• _Data extracts_:
::::::
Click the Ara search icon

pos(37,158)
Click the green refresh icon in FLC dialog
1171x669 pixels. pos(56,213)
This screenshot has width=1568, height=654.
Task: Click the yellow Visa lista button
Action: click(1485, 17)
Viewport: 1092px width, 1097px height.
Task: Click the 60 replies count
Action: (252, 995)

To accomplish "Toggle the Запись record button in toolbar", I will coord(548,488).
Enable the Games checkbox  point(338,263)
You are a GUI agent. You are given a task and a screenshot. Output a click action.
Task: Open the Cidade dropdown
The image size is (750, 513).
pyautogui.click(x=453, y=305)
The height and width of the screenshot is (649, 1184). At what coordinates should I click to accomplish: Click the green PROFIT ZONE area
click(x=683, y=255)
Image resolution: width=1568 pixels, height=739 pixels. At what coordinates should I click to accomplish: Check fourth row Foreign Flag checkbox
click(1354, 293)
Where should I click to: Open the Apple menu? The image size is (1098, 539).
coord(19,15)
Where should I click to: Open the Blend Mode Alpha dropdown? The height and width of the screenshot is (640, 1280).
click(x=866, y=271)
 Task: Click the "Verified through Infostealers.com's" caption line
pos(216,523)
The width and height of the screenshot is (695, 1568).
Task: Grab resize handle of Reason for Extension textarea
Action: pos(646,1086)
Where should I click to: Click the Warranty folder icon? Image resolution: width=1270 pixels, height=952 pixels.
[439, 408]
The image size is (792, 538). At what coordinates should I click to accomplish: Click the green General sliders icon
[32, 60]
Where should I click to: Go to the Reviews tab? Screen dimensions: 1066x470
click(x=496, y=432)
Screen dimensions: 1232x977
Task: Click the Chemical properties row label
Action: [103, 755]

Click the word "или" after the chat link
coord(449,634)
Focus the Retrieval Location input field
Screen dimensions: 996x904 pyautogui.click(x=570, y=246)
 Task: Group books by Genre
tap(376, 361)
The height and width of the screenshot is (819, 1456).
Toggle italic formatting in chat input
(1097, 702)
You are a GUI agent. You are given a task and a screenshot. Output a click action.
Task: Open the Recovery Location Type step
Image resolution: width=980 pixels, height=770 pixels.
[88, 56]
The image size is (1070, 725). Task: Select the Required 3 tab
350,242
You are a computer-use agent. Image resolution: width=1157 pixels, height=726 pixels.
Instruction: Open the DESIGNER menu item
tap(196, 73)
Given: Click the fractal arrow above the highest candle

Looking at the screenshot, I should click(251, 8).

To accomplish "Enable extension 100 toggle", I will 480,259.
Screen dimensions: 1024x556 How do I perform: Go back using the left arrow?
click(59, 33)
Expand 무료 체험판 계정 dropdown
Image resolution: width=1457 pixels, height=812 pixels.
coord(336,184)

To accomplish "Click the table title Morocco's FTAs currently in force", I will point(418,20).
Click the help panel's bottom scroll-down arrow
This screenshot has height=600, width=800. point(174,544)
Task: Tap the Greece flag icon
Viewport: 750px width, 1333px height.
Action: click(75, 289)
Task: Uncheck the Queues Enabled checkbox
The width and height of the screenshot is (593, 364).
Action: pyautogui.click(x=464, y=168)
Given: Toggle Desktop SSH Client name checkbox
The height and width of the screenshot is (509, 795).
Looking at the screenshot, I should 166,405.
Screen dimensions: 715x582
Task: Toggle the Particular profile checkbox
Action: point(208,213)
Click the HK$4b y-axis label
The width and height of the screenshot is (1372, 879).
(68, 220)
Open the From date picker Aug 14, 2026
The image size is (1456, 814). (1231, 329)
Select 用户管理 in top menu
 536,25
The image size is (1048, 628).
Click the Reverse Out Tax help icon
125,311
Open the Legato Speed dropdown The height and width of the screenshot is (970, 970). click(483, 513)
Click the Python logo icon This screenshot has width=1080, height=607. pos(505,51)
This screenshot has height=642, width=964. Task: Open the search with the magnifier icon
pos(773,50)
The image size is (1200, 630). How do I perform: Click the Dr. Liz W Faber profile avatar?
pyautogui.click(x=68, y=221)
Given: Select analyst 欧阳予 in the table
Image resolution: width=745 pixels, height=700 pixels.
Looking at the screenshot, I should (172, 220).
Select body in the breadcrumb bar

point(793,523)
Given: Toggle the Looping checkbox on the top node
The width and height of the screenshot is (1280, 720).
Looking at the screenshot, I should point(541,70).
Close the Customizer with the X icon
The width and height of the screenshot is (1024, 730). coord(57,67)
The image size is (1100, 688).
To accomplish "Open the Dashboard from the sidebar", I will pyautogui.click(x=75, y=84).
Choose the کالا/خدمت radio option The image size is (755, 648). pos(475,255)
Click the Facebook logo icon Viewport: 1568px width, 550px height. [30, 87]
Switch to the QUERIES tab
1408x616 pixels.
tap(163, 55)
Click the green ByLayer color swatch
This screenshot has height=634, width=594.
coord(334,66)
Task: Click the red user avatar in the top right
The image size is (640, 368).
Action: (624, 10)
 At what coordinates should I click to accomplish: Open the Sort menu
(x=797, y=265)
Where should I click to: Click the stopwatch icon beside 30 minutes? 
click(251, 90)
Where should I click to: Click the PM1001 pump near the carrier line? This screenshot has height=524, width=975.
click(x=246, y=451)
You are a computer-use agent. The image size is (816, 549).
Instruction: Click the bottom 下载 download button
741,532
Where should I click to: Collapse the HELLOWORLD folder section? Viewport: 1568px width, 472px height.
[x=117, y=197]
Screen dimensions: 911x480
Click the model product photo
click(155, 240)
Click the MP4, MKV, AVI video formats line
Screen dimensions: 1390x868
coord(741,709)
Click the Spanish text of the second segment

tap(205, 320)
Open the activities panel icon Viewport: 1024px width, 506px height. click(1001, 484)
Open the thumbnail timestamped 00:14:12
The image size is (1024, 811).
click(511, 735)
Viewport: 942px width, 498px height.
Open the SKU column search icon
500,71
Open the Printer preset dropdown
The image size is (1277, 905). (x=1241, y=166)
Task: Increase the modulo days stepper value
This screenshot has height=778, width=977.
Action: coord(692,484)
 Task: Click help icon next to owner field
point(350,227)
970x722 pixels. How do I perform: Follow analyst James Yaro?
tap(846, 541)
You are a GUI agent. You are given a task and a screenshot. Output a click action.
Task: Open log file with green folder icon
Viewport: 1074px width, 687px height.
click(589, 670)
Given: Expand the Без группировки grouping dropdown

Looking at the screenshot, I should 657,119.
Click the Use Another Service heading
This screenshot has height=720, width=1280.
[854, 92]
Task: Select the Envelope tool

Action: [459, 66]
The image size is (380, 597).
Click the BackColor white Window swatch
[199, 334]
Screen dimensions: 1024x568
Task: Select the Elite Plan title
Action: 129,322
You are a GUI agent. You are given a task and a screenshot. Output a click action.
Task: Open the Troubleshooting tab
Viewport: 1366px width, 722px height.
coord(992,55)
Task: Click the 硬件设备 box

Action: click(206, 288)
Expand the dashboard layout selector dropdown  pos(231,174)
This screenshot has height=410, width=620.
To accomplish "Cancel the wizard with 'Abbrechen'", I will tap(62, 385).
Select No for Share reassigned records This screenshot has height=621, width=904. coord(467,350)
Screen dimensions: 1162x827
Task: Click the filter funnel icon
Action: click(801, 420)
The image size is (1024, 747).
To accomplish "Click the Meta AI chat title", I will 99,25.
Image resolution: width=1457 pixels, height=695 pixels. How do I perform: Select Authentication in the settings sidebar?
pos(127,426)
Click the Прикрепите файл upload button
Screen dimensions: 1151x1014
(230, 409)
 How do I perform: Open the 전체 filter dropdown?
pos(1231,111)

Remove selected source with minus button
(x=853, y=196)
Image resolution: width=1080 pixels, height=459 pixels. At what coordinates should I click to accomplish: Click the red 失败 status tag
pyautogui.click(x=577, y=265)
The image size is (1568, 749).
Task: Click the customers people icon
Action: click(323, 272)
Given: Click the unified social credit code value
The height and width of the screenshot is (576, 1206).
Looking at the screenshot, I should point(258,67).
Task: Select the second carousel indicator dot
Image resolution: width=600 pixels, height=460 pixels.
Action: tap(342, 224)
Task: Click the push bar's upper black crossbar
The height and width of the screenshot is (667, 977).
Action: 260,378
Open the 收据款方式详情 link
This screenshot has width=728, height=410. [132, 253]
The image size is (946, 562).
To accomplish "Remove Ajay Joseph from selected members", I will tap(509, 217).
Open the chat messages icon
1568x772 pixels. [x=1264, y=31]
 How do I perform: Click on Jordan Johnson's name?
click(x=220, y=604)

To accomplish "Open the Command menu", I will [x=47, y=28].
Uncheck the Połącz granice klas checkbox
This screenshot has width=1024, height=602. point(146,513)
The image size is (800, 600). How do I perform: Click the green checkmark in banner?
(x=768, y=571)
::::::
• _Prompt_: Which lines above hold the string "table"? Please copy all of them.

• _Solution for this exercise_:
To accomplish "Click the table title Morocco's FTAs currently in force", I will point(418,20).
Given: Select analyst 欧阳予 in the table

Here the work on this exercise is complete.